Three years later, after having witnessed draconian attempts by American lawmakers to restrict women’s reproductive rights, I moved to India. Unsurprisingly, abortion is not one of the major political issues in India. Not because we believe women have a right to their own bodies, oh no. A quick journey in crowded public transport should assure you of that fact. Indian women’s right to abortion is (relatively) protected because of our society’s obsession with male children, and of “preserving the family honour” in cases of unmarried pregnancies.     

However, even in a political climate that isn’t fixated on my bodily autonomy, the contents of my uterus are open to public discussion. Religion is woven into every aspect of my family life, and the menstrual taboo means that every time I get my period, the entire family comes to know about it. The minute I don’t partake in the aarti or the prasad or refuse to fetch prayer accoutrements for my grandparents, the status of my uterine lining is broadcast to my entire family. Any time there’s a religious gathering that I’m unable to attend because of the taboo, my conspicuous absence is easily explained to distant relatives with news about my period. If there’s an especially important function, we will debate whether I will be sufficiently pure after the express three, or regular five days.

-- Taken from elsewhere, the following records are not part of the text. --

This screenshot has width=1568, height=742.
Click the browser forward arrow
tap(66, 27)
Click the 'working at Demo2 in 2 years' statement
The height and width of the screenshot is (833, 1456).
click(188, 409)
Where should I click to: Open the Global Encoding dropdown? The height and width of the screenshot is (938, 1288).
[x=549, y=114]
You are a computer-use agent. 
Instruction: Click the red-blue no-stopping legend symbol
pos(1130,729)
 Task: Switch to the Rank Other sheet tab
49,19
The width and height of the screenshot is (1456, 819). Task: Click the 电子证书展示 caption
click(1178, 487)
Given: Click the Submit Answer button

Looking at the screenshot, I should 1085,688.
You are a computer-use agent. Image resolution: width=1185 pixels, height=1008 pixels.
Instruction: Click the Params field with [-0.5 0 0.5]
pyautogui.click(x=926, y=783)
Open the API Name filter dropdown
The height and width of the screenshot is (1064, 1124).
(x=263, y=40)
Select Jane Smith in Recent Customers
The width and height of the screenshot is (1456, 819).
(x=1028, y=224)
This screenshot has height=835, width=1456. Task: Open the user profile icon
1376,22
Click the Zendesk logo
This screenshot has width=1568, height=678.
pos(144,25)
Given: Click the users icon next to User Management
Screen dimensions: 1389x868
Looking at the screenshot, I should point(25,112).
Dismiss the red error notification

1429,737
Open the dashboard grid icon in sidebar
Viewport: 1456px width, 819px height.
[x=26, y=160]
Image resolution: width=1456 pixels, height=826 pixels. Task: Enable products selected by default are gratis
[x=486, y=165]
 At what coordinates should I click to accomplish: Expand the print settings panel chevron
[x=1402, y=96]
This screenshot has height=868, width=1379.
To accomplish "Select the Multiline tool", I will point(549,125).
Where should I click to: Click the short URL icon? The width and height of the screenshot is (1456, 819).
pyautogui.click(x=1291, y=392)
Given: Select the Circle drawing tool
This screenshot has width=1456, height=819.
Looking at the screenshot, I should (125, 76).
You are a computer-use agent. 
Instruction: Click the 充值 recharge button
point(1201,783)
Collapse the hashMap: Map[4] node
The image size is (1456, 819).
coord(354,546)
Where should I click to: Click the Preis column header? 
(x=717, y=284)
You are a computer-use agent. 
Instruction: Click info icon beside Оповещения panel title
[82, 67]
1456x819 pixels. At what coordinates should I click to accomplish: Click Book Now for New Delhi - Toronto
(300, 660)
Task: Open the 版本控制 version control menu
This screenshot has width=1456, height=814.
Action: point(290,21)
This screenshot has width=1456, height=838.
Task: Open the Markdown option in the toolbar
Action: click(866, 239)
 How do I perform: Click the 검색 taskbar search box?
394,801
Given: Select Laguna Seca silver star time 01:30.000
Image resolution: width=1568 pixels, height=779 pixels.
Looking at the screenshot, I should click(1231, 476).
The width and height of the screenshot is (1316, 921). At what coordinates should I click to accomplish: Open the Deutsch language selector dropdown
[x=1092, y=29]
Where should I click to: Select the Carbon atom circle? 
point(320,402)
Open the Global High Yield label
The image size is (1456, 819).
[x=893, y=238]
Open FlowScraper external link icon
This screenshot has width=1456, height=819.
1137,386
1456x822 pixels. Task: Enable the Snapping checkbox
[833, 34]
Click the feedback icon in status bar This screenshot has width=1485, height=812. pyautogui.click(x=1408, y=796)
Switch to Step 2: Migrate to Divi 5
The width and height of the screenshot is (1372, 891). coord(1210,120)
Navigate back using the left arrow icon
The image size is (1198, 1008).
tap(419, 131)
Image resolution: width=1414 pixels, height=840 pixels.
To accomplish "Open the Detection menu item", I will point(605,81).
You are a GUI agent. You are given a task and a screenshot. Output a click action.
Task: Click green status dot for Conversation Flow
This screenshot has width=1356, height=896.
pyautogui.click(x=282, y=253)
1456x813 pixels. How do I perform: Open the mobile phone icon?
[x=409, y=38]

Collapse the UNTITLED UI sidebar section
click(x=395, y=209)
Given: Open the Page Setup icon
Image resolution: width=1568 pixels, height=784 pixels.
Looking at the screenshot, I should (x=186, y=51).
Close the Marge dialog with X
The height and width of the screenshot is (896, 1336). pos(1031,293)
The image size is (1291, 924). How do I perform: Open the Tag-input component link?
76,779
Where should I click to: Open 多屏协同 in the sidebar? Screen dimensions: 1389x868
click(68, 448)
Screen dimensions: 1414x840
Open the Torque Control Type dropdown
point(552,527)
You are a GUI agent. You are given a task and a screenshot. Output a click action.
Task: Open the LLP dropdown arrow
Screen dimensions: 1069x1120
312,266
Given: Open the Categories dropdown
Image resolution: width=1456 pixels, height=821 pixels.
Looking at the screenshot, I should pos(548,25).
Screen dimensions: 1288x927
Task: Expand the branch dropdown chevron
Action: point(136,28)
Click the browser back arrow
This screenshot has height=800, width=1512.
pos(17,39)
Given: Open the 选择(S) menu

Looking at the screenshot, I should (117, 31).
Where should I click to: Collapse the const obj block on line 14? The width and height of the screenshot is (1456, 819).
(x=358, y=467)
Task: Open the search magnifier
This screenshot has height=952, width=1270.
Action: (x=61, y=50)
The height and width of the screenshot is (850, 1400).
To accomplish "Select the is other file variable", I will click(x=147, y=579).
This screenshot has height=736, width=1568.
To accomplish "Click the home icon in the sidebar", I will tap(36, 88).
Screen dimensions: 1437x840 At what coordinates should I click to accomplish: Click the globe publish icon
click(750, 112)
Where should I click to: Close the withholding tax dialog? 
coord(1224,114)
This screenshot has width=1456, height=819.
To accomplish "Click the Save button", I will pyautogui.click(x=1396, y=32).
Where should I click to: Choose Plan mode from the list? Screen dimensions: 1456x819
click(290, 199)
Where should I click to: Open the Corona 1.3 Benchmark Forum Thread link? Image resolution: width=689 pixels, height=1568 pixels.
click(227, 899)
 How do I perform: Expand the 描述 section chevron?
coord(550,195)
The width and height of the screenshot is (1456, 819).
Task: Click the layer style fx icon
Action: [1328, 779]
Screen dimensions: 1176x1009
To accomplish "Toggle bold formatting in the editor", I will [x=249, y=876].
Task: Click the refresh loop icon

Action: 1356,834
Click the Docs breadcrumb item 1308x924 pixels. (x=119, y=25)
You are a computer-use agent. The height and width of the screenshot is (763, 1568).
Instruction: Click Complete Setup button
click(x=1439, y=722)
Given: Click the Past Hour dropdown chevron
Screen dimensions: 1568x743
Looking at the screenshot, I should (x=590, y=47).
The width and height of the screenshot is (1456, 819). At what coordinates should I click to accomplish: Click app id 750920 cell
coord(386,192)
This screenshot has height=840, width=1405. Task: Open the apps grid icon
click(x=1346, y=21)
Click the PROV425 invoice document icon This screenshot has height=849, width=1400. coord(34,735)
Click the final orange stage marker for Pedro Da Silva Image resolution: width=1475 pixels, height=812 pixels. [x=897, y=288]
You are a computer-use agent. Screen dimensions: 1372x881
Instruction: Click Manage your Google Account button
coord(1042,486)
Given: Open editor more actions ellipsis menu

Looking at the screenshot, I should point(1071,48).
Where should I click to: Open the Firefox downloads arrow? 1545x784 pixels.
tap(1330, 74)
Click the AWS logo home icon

When I moved from the United States to India, I was worried that everything would be different. Silly me. If you’ve the audacity to be born as/identify as a woman, the patriarchy is your constant, cross-cultural companion. In America, someone else’s religious views (in a country that proclaims a separation of church and state) affected what medical decisions I could legally make. In India, my own participation in religious and familial life broadcast the status of my uterine lining to my relatives. Regardless of whether it is my country or not, my religion or someone else’s, my uterus remains public property, to be lorded over and discussed at will. And so, it’s with great regret that I tell that exuberant woman from so many years ago, “I’m sorry, my uterus is not mine, and never will be. And neither will yours.”

Wednesday 16 March 2016

Why "Forever on the Boat"?

In college campuses across America, people of South Asian origin are roughly divided into two groups – the FOBs (Fresh Off the Boats) and the ABCDs (American Born Confused Desis) - academically (and less interestingly) known as first and second-generation immigrants. “FOBs and ABCDs, the twain shall never meet”, an ABCD acquaintance of mine was kind enough to inform me one day. To a large extent, I noticed that to be true. But it’s not 1965 any more and the old immigration model – of leaving your home country for a new life in another, returning perhaps only for short visits – is no longer relevant.

For example, where did I fit in? Technically, having moved to the US only for college, I was “fresh off the boat” but my boat had started in Hong Kong, and not India. My boat actually has a much more complicated path. The route goes: India-Hong Kong-India-USA-India; making the answer to “where are you from” long enough to put the casual asker to sleep. The term “fresh off the boat” also implies that your “boat” has docked, moored for an immigrant eternity. But my boat has never docked for more than a couple of years at a time and I fully intend to get back on soon.


So although I’ve just gotten off the boat, “fresh off the boat” doesn’t really fit me. Neither does ABCD, for I am neither American born nor bred, although living in the US changed my life. But I certainly am I confused desi, unsure how to even hyphenate my own cultural and national identity. Hong Konger-Indian? Indian-HongKonger? RNRI? All of those sound as clunky as clogs so that’s how I settled on “Confused Desi – Forever on the Boat”.